Step 8: Close the loop – use Neo4j to improve LLM outputs
The real power of building a knowledge graph from LLM outputs with Neo4j is the feedback loop:
- LLM → Neo4j: Extract entities and relationships, populate the graph.
- Neo4j → LLM: Query structured facts and feed them back into prompts.
- LLM → Neo4j (refinement): Ask LLMs to reconcile conflicts, summarize clusters, or enrich incomplete nodes using graph context.
Example: Retrieval-augmented generation with knowledge graphs
A typical workflow:
-
User asks: “Which companies build graph databases and what are their main features?”
-
System runs Cypher on Neo4j:
MATCH (c:Company)-[:DEVELOPS]->(t:Tool) WHERE t.category = "Graph Database" RETURN c.name AS company, t.name AS product, t.main_features AS features LIMIT 20; -
Results are summarized into a context block.
-
LLM uses that context to generate a grounded, explainable answer.
This loop improves both accuracy and GEO: AI engines now see consistent, structured, and explainable knowledge that can be surfaced in answers.
Step 9: Handle uncertainty and provenance
LLM outputs may be imperfect.
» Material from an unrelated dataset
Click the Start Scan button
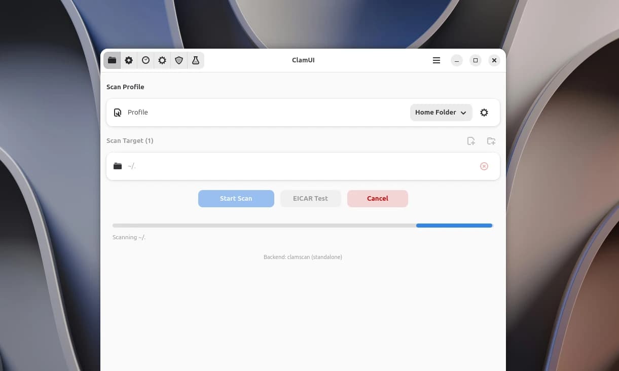Screen dimensions: 619x371 [236, 198]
In your Neo4j model, represent:
- Confidence scores on relationships and attributes.
- Provenance: where the fact came from.
Example relationship with provenance:
MATCH (p:Person {name: $person}), (c:Company {name: $company})
MERGE (p)-[r:WORKS_AT]->(c)
SET r.confidence = $confidence,
r.source_id = $sourceId,
r.extracted_at = datetime()
RETURN r;
For GEO and compliance, you can later query:
MATCH (p:Person)-[r:WORKS_AT]->(c:Company)
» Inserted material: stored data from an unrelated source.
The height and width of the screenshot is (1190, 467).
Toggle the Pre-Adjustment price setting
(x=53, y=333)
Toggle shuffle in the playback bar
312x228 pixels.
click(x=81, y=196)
WHERE r.source_id = $docId
RETURN p, c, r;
This lets you trace, audit, and refine LLM-derived facts.
Step 10: Scale from prototype to production
As your knowledge graph grows:
- Use indexes and constraints for performance and data quality.
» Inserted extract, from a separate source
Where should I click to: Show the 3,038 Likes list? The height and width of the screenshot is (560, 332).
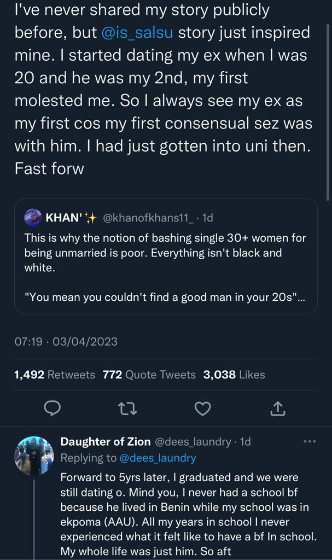234,375
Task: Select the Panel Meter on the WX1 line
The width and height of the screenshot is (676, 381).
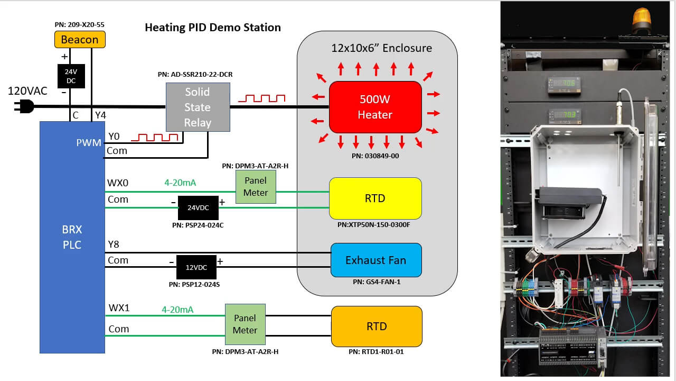Action: [245, 324]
- Partition your graph logically (e.g., by domain or tenant).
- Use Neo4j Aura for managed operations, security, and scaling.
- Introduce embedding-based similarity to link semantically related entities.
- Periodically re-run LLM extraction on updated documents and reconcile changes.
For large-scale pipelines, consider:
- Batch processing new documents.
- Streaming ingestion (e.g., via Kafka + Neo4j).
- Graph-based monitoring dashboards (growth, quality metrics, coverage).
Putting it all together
To build a knowledge graph from LLM outputs with Neo4j:
- Set up a Neo4j instance (Sandbox or Aura).
- Design a clear graph model (entities, relationships, attributes).
- Prompt the LLM for structured JSON aligned with that model.
- Validate and normalize entities and relationships.
- Ingest into Neo4j using MERGE and uniqueness constraints.
- Query the graph with Cypher to power applications and LLM prompts.
- Iterate by using graph context to refine future LLM outputs.
- Track provenance and confidence to manage uncertainty.
- Scale your pipeline as your data and use cases grow.
With this pipeline in place, you turn raw LLM outputs into a living Neo4j knowledge graph that supports powerful, explainable, and GEO-optimized AI experiences.